━━━ Data for the task
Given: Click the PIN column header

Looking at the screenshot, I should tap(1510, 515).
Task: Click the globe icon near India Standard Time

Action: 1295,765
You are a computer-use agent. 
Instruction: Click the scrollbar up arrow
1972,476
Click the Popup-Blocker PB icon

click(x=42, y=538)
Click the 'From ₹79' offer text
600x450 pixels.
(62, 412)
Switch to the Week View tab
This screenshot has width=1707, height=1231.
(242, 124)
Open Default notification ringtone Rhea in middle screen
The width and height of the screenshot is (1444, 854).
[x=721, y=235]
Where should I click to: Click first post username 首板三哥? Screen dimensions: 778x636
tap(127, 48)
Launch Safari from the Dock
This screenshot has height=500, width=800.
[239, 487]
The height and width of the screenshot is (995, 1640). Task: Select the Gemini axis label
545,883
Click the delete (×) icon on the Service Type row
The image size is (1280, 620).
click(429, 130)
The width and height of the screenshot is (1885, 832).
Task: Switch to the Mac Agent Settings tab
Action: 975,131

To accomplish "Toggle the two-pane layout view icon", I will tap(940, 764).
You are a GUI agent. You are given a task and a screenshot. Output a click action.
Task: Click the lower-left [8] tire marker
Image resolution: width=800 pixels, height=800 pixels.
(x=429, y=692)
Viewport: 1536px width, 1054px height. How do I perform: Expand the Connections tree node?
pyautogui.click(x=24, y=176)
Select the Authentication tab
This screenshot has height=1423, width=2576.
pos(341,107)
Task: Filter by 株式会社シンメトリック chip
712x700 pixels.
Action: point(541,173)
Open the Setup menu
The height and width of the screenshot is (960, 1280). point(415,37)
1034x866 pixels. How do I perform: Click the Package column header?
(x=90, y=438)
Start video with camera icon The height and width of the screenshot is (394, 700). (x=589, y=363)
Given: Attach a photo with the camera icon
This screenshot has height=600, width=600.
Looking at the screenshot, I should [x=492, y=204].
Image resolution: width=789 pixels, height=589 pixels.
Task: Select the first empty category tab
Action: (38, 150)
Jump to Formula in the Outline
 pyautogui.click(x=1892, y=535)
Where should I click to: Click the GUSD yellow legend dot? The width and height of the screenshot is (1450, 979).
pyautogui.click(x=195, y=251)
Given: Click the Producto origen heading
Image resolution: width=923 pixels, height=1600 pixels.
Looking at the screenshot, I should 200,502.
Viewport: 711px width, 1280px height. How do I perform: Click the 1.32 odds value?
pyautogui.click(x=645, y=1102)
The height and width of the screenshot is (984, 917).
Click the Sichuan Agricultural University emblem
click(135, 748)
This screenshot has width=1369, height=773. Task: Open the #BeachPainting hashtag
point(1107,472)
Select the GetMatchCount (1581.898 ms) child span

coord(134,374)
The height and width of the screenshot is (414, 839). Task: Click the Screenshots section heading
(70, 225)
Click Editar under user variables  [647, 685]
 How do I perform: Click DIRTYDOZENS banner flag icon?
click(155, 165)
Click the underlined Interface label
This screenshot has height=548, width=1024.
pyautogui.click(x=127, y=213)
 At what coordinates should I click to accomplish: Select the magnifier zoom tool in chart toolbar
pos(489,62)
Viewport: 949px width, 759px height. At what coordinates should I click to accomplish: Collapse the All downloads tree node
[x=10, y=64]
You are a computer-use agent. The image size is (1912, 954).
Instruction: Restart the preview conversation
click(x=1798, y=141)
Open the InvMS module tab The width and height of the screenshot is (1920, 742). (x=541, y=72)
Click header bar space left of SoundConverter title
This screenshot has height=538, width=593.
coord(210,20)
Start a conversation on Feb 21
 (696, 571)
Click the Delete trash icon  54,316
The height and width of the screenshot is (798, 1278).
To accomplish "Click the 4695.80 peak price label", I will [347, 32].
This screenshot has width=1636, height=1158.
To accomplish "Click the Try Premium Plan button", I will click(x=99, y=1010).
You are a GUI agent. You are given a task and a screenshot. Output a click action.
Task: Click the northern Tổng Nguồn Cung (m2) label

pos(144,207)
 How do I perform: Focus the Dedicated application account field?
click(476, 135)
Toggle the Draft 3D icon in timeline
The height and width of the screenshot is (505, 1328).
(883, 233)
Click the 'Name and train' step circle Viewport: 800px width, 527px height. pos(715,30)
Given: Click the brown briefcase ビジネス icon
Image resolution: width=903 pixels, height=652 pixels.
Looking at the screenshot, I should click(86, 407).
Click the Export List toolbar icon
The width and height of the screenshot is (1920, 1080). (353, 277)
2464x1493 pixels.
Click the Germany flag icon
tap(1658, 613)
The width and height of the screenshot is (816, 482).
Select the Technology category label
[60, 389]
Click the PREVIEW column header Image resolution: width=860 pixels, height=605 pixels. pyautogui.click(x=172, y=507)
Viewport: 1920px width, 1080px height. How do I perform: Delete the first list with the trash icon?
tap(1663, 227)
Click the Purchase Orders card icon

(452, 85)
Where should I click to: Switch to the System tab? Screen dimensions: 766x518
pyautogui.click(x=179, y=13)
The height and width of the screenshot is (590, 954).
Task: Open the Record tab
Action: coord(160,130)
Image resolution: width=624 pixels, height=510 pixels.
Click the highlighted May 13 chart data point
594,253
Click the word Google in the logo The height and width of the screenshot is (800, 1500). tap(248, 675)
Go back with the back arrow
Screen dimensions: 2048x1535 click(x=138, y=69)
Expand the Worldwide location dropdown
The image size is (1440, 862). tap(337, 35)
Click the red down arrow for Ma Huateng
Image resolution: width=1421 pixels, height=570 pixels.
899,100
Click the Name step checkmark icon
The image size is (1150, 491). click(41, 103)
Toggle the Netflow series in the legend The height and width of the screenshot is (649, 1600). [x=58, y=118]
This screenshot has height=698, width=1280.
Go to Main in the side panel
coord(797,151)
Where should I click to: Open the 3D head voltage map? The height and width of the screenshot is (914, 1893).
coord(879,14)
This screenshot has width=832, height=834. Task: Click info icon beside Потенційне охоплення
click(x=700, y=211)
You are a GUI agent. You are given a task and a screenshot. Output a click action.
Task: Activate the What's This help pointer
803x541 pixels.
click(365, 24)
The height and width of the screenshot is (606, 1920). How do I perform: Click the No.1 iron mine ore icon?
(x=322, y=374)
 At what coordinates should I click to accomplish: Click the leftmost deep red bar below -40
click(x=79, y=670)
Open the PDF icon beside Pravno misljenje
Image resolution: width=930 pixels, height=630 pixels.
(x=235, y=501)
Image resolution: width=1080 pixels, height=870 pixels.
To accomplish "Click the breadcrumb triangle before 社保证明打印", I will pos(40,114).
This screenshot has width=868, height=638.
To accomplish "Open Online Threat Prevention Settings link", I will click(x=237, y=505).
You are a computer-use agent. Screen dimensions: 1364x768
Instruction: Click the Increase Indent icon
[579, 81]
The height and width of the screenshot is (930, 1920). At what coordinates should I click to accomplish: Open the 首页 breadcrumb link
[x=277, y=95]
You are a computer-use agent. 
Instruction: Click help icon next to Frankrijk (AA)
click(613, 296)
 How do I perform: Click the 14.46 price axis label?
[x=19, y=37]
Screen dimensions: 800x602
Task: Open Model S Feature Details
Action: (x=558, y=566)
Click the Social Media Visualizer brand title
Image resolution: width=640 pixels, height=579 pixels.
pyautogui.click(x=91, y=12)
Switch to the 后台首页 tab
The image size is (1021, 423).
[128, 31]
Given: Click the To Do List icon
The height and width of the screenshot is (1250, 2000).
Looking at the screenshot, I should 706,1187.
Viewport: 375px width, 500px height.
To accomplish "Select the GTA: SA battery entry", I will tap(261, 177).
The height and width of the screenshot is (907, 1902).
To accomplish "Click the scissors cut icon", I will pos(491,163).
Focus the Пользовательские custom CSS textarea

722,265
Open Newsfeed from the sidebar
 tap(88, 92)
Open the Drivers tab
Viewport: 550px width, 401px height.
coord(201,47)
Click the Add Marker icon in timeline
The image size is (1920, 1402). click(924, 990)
━━━━━━
Task description: Convert the entries from the line containing "The height and width of the screenshot is (930, 1920)." through the end of the entries into a numbered list, both ends included, with blank lines omitted.

Written response:
1. The height and width of the screenshot is (930, 1920). At what coordinates should I click to accomplish: Open the 首页 breadcrumb link
2. [x=277, y=95]
3. You are a computer-use agent. 
4. Instruction: Click help icon next to Frankrijk (AA)
5. click(613, 296)
6.  How do I perform: Click the 14.46 price axis label?
7. [x=19, y=37]
8. Screen dimensions: 800x602
9. Task: Open Model S Feature Details
10. Action: (x=558, y=566)
11. Click the Social Media Visualizer brand title
12. Image resolution: width=640 pixels, height=579 pixels.
13. pyautogui.click(x=91, y=12)
14. Switch to the 后台首页 tab
15. The image size is (1021, 423).
16. [128, 31]
17. Given: Click the To Do List icon
18. The height and width of the screenshot is (1250, 2000).
19. Looking at the screenshot, I should 706,1187.
20. Viewport: 375px width, 500px height.
21. To accomplish "Select the GTA: SA battery entry", I will tap(261, 177).
22. The height and width of the screenshot is (907, 1902).
23. To accomplish "Click the scissors cut icon", I will pos(491,163).
24. Focus the Пользовательские custom CSS textarea
25. 722,265
26. Open Newsfeed from the sidebar
27.  tap(88, 92)
28. Open the Drivers tab
29. Viewport: 550px width, 401px height.
30. coord(201,47)
31. Click the Add Marker icon in timeline
32. The image size is (1920, 1402). click(924, 990)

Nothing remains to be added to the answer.